[[ DATA FOR THE TASK open ]]

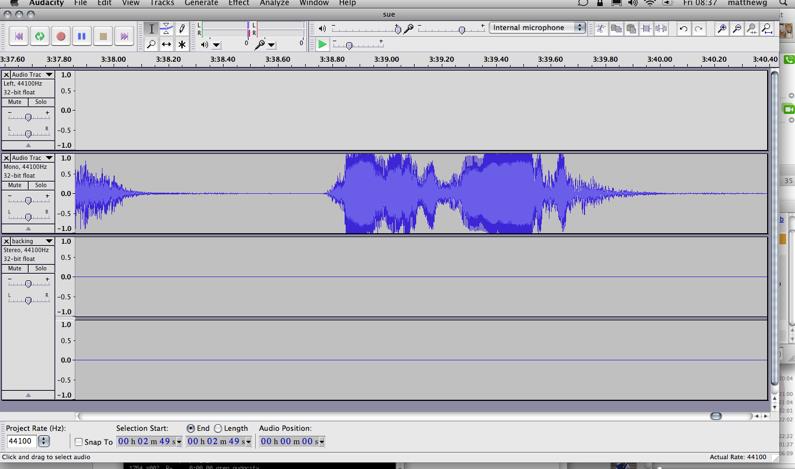Mute the Mono audio track
This screenshot has height=469, width=795.
pos(15,185)
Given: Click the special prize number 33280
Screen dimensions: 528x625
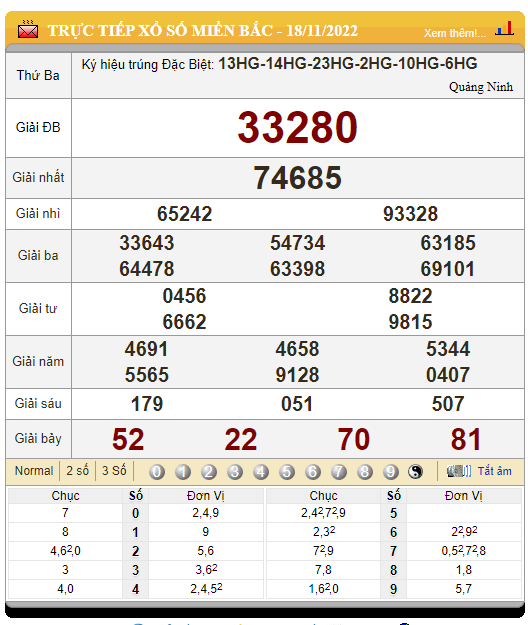Looking at the screenshot, I should point(297,128).
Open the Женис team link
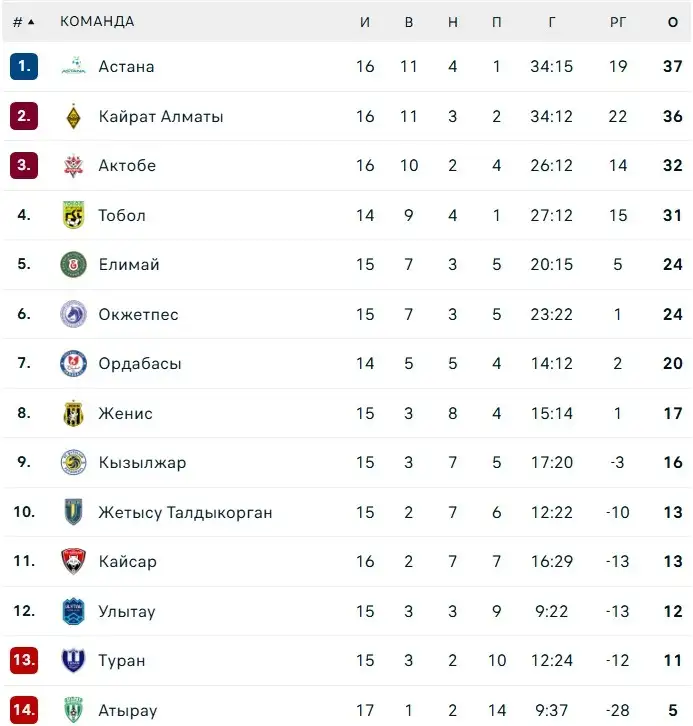Screen dimensions: 693x726 pyautogui.click(x=125, y=413)
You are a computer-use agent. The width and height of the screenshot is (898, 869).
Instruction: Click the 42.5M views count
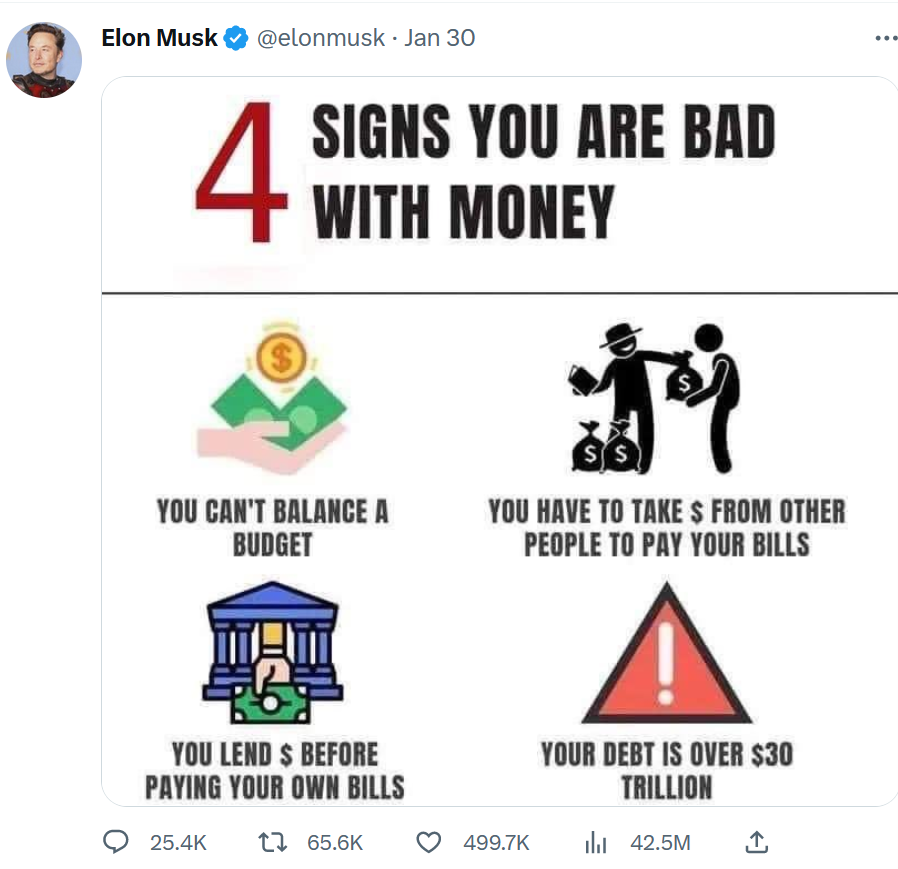click(660, 843)
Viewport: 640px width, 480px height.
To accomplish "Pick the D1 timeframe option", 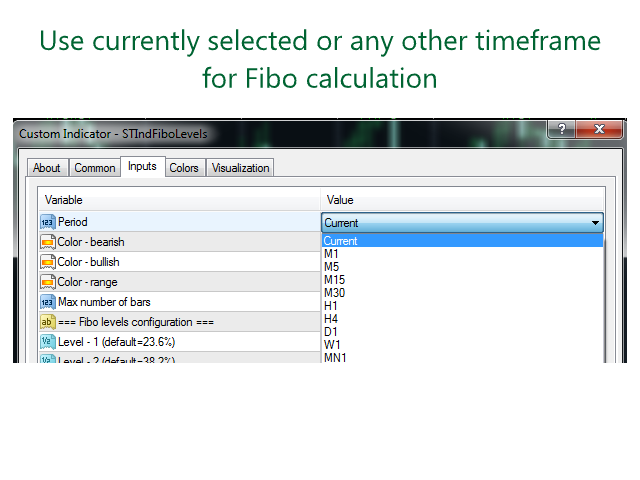I will pos(331,332).
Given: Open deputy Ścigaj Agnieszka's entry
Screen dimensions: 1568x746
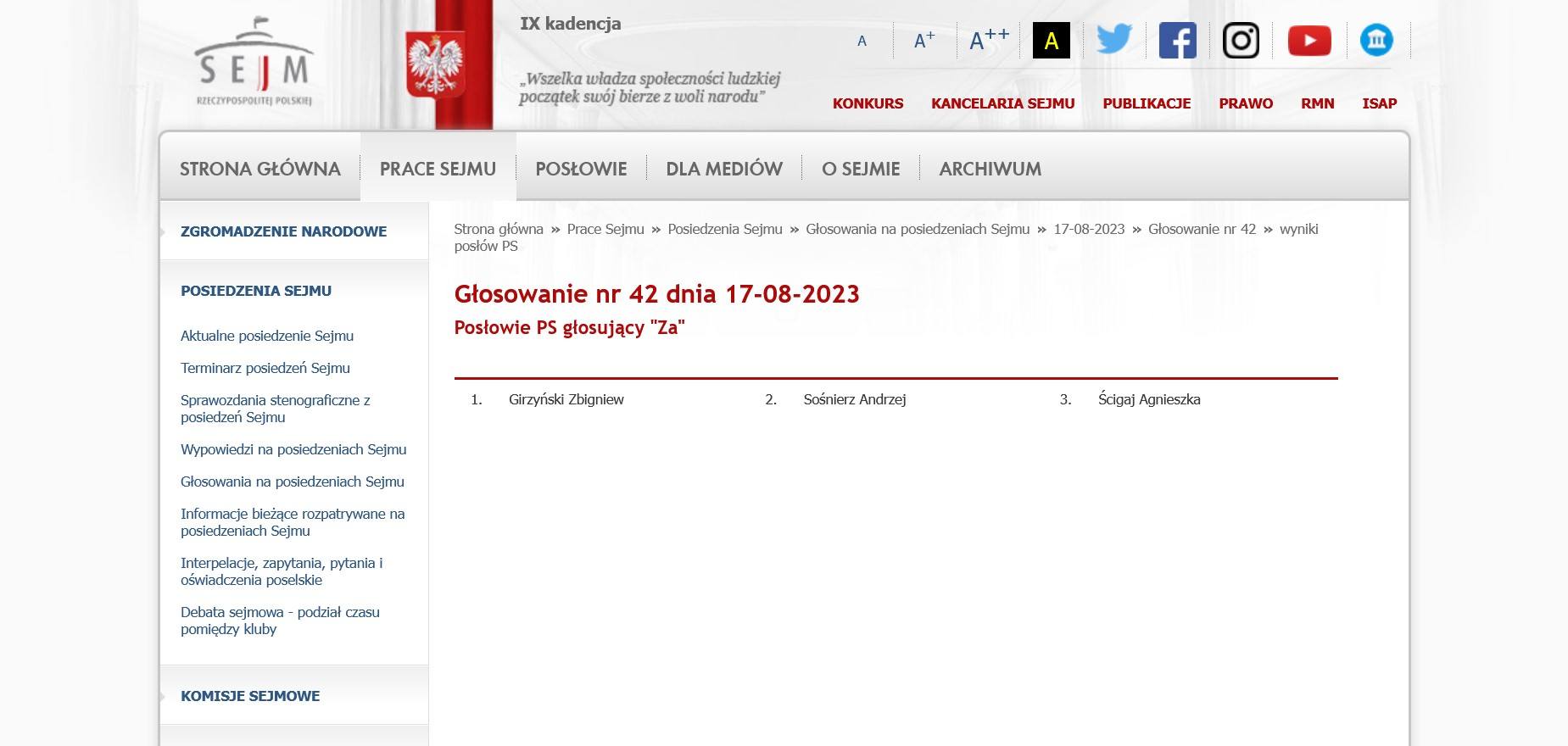Looking at the screenshot, I should [x=1148, y=399].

[[ DATA FOR THE TASK closed ]]

* **WHAT IS NEEDED**
With the pictures left out, transcribe exactly the lines from the line holding "Given: Open deputy Ścigaj Agnieszka's entry" through the closing line of the entries.

* **OUTPUT BELOW**
Given: Open deputy Ścigaj Agnieszka's entry
Screen dimensions: 1568x746
Looking at the screenshot, I should [x=1148, y=399].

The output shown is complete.